### WHAT TO WORK ON
In this exercise, copy exactly the lines from the one that contains "Viewport: 124px width, 141px" through the end of the entries below; pictures are not copied.

### GIVEN DATA
☆ ☆ ☆

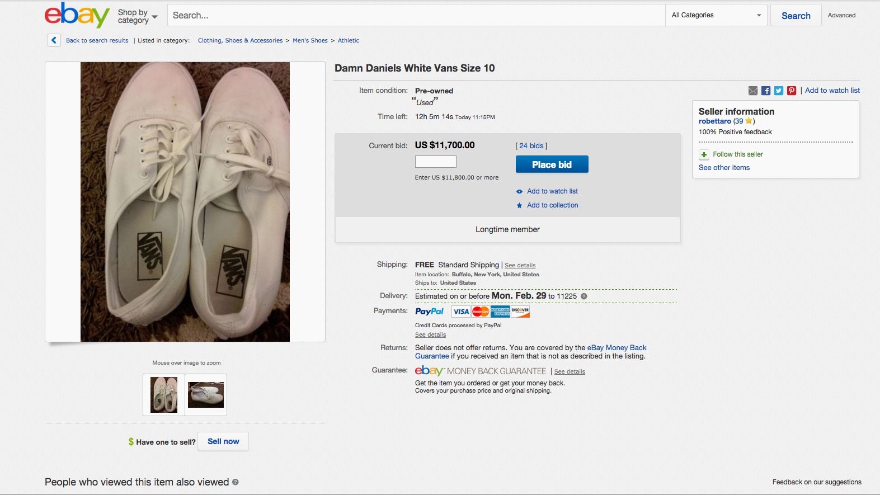Open seller robettaro's profile link
The height and width of the screenshot is (495, 880).
click(714, 121)
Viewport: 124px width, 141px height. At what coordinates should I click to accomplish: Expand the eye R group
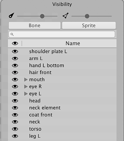[x=26, y=86]
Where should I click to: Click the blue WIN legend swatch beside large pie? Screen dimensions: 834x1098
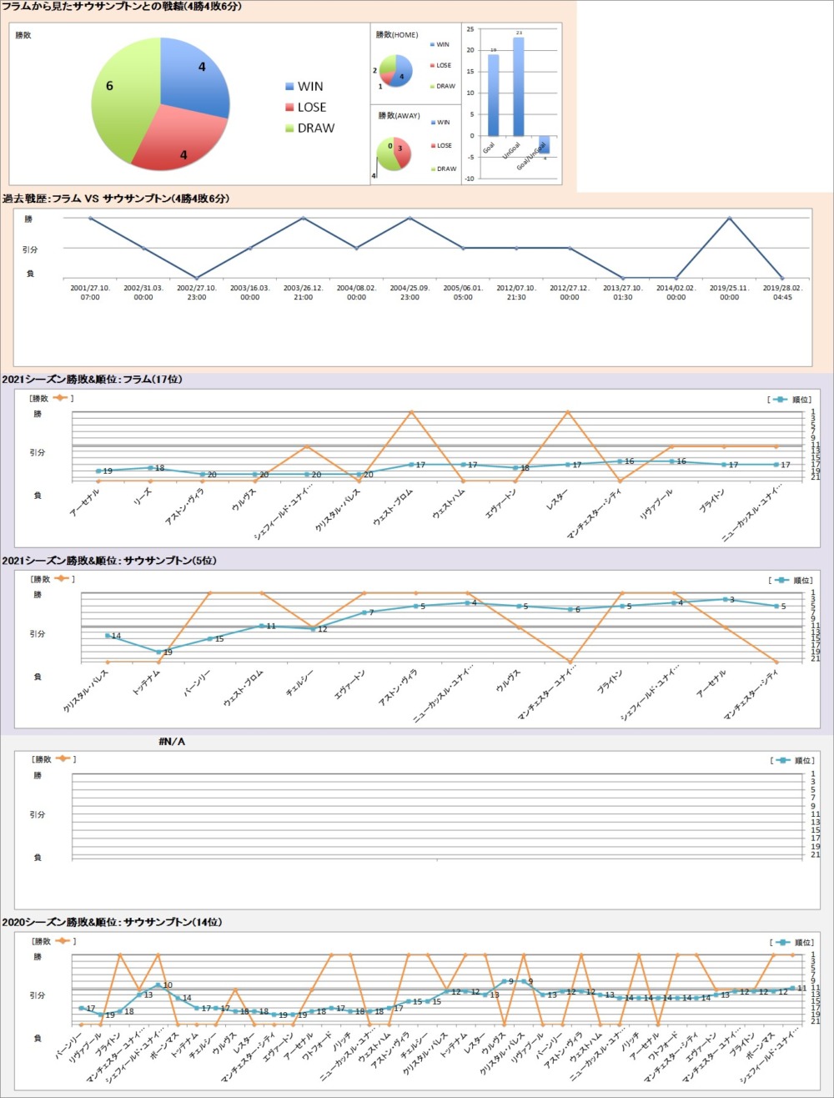(x=289, y=87)
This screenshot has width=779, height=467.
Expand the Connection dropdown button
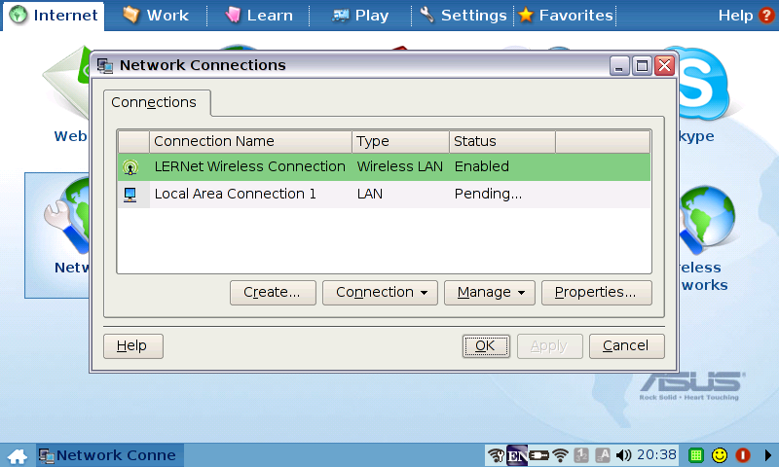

☆ ☆ ☆

### OUTPUT OF THE EXERCISE
Viewport: 124px width, 141px height. At what coordinates should I click to accomplish: Expand the eye R group
[x=26, y=86]
Where should I click to: Click the blue WIN legend swatch beside large pie? Screen dimensions: 834x1098
(x=289, y=87)
This screenshot has width=779, height=467.
Expand the Connection dropdown button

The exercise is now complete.